Be the Manager Chapter 13
“A Problem in Communication”
Book Contemporary Management 6th edition
By Gareth R. Jones and Jennifer M. George
Mark Chen supervises support staff for an internet merchandising organization that sells furniture over the internet. Chen has always thought that he should expand his staff. When he was about to approach his boss with such a request, the economy slowed, and other areas of the company experienced layoffs. Thus, Chen’s plans for trying to add to his staff are on indefinite hold.
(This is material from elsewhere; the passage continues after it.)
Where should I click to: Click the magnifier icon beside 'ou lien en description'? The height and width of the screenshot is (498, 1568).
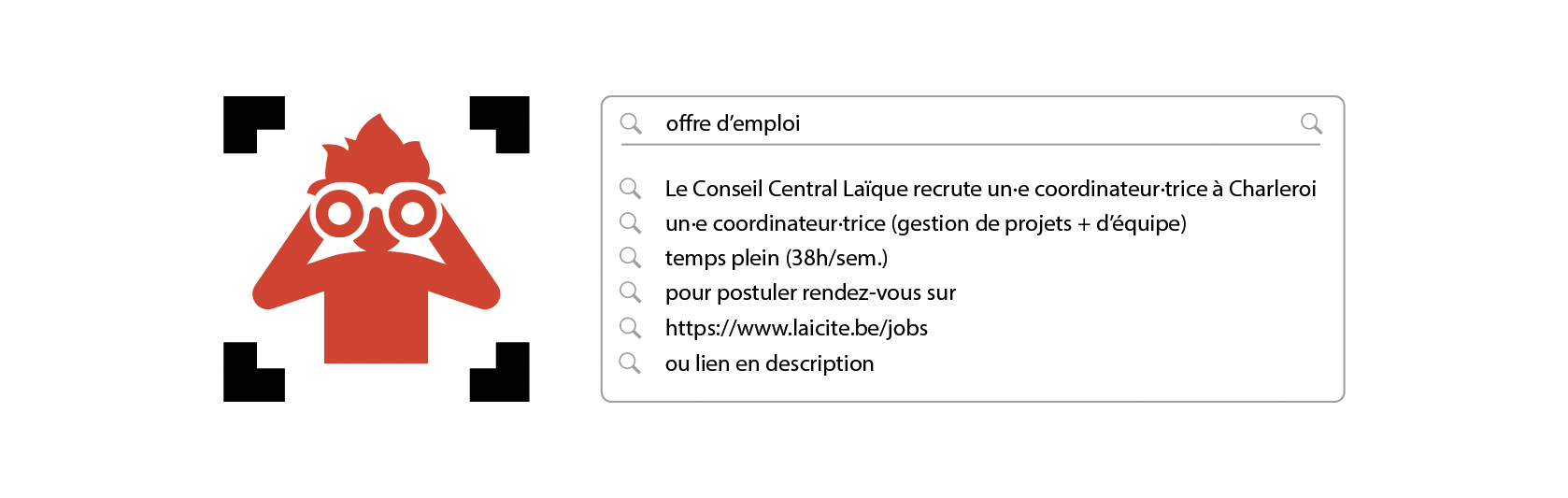[630, 363]
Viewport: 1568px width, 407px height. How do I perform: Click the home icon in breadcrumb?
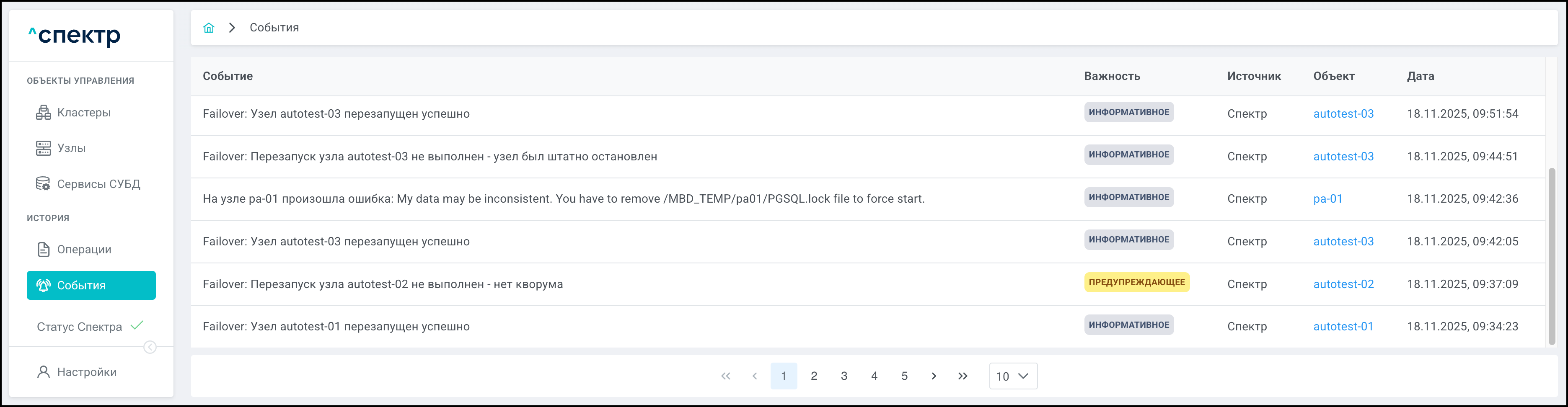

Chen has noticed a troubling pattern of communication with his staff. Ordinarily, when he wants one of his staff members to work on a task, he emails the pertinent information to that person. For the last few months, his email requests have gone unheeded, and his subordinates comply with his requests only after he visits with them in person and gives them specific deadline. Each time, they apologize for the delay but say that they are so overloaded with requests that they sometimes stop answering their phones. Unless someone asks for something more than once, they feel a request is not particularly urgent and can be put on hold.
Chen thinks this state of affairs is deplorable. He realizes, however, that his subordinates have no way of prioritizing tasks and that is why some very important projects were put on hold until he inquired about them. Knowing that he cannot add to his staff in the short term, Chen has come to you for advice. He wants to develop a system whereby his staff with provide some kind of responses to requests within 24 hours, will be able to prioritize tasks, identifying their relative importance, and will not feel so overloaded that they ignore their boss’s requests and don’t answer their phones.
As an expert in communication how would you advise Chen?